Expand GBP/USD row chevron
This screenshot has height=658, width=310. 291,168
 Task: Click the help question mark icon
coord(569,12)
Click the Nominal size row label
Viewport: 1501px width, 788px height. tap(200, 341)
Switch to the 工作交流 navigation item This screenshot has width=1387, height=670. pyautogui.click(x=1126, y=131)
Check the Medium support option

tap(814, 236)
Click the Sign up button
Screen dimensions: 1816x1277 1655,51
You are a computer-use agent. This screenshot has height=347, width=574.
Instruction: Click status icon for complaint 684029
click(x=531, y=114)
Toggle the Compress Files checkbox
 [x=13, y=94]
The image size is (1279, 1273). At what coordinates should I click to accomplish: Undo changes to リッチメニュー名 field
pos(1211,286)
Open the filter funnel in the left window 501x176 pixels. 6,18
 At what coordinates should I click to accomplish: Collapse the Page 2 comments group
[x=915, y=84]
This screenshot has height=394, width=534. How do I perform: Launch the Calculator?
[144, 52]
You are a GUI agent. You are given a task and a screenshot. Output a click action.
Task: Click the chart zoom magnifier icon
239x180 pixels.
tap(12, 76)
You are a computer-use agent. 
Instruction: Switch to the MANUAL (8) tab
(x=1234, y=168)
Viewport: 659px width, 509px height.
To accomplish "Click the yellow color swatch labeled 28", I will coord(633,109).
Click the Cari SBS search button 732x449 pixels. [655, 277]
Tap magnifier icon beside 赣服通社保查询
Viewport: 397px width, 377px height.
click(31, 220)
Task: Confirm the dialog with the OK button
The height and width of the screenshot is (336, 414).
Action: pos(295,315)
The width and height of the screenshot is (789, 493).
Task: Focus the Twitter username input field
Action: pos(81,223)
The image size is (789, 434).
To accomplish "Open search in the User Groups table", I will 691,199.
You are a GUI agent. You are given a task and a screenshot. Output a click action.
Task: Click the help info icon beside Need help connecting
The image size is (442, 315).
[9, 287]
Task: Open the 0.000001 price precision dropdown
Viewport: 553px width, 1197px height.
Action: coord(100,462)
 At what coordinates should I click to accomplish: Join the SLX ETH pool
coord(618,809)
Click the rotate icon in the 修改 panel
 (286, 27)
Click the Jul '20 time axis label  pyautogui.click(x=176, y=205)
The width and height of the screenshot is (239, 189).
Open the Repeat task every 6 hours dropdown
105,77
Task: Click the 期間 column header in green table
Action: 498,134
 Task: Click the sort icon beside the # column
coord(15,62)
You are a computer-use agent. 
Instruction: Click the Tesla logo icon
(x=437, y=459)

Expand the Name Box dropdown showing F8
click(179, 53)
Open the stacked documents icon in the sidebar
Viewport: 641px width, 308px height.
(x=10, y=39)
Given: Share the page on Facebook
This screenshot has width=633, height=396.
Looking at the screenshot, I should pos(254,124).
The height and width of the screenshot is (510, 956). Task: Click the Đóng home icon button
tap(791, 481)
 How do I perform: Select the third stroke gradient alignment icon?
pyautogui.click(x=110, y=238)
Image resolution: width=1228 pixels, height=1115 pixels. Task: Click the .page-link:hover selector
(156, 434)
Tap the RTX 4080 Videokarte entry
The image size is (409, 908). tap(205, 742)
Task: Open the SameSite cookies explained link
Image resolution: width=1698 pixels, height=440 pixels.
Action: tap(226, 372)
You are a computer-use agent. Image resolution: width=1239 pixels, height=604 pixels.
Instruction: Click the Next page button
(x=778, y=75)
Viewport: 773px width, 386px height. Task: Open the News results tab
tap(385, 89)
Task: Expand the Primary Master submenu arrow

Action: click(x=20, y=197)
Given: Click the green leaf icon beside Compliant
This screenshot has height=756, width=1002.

━━━

== PROBLEM TO SOLVE ==
Give back exactly the lines that run from the line with "Task: Open the SameSite" through the close of the material, counting both ends, and nothing more.

== SOLUTION TO THE PROBLEM ==
Task: Open the SameSite cookies explained link
Image resolution: width=1698 pixels, height=440 pixels.
Action: tap(226, 372)
You are a computer-use agent. Image resolution: width=1239 pixels, height=604 pixels.
Instruction: Click the Next page button
(x=778, y=75)
Viewport: 773px width, 386px height. Task: Open the News results tab
tap(385, 89)
Task: Expand the Primary Master submenu arrow

Action: click(x=20, y=197)
Given: Click the green leaf icon beside Compliant
This screenshot has height=756, width=1002.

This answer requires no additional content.